Edited 6/4/2006 4:00 pm ET by miller
Replies
Looks like paolo. I got some thru mail order and the grain and color looks just lije yours. I believe it comes from S. America. Hope that helps!
Padauk.
http://www.hobbithouseinc.com/personal/woodpics/padauk.htm
http://www.exotichardwoods-africa.com/paduakafrican.htm
http://www.canfloor.com/guide_wood_padauk.htm
http://www.woodworking.org/WC/Woods/180.html
Rich
Hie thee to "Irfanview", download it for free, and play with the resizing feature. I have a high speed connection, and only got through the first two before i ran out of patience.
It's African padauk, by the way, and a very nice specimen, too.
Looking at some online pics, It does look like Padauk. It does however have a much more orange color than the other Padauk I have. If my wife figures out how to shrink these pictures I will post some more pics next to some of the other Padauk I have.
Edited 6/4/2006 6:58 pm ET by miller
Padauk can come in a range of colors from pinkish to the deepest orange and can originate in various places, though Africa is the likeliest source, others being the Andaman Islands and Myanmar predominantly. You can get some beautiful grain patterns in it from interlocked grain. I was lucky enough to get some weird boards once that had purple blobs in them, with creamy swirls (not sapwood)...looked like something from Hubble. I used that wood in box top panels, which sold extremely well. It's smell when it's freshly cut reminds me of walking into a cigar shop. It's very stable and fairly hard, but rather easy to work, if rather dusty. The color has a tendency to bleed, esp with an oil finish; don't set any heirloom doilies on an oiled padauk table. When i would do a lot of work with padauk or purpleheart, my blonde hair would take on a purplish-pinkish tinge for a while, temporarily dyed by the dust. I made about a dozen boxes using deep orange padauk like yours with royal-blue stained-glass for the top panel; the blue and orange were quite complimentary to one another.

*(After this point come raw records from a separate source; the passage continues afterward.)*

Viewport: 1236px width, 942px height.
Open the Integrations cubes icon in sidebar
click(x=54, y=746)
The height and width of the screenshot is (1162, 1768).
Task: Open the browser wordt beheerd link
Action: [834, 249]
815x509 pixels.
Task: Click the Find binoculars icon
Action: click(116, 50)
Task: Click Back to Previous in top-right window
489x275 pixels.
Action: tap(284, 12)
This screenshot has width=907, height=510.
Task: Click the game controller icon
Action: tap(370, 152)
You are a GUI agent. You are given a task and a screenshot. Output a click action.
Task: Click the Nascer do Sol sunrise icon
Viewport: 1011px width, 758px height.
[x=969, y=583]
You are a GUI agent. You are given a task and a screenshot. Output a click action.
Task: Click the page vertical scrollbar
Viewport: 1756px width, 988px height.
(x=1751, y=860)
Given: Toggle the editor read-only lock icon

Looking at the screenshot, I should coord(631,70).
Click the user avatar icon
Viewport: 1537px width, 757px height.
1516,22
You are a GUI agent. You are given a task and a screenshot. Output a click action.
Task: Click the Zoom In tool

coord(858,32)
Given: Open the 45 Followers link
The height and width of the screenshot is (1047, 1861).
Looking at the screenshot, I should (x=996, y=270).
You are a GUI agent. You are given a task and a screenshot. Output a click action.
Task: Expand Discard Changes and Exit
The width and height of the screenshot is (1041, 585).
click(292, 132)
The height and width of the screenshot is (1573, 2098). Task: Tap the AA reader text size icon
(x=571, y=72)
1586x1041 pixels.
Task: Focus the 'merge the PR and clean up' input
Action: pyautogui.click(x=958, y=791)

I DID IT!!!!!!!! I hope? Actually my wife did it, but who is keeping score. It nearly caused a divorce with me and her at the computer trying to figure this out, but the pictures are smaller. The deeper, darker colored wood was the one I was inquiring about the other is some Padauk I had in the shop. While searching the web I found some that looked like both. In conclusion: If its not Padauk, that's what I am going to call it anyway.
Thank everyone for their response.
P.S. A couple of pics are blurry, sorry
Miller,You either have a terrible camera or you are a terrible photographer. But if you are referring to the bright orange sample in the pics, it is padauk. One of the most gorgeous woods in the world. A joy to work, if you don't react to the dust and fragrance. Very stable.Enjoy the brilliant, vermillion, fresh-finished color. It will darken to a maroon, eventually. Some pieces fade rapidly, a very few, extremely slowly. But all darken. Despite nostrums advertised to prevent fading, nothing but keeping it out of direct sunlight helps.Enjoy.Rich
I think I'm a bad photographer, but I don't make my living taking pictures thankfully. Thanks for the info.
One more thing. You've resized it fine, but if you save as JPG instead of BMP, the pictures' files will be much, much smaller with little to no practical effect on their appearance.
Hope this helps. :)My goal is for my work to outlast me. Expect my joinery to get simpler as time goes by.
Padauk was my first thought too.
Paduak. To be certain, cut a small piece. The freshly cut side will be bright orange and there will be a very sharp, irritating smell from the dust. Put a small spot of shellac on it--the alcohol will leach out the red color if it is paduak.
For the photography, you need a macro lens (or macro option if digital) for extreme closeups. Just like you can't read anything 1" from your face, most cameras can't focus that close.
I had the camera set for close ups, its suppose to be for pictures taken 28" or closer.
Thanks I will give it a cut and see.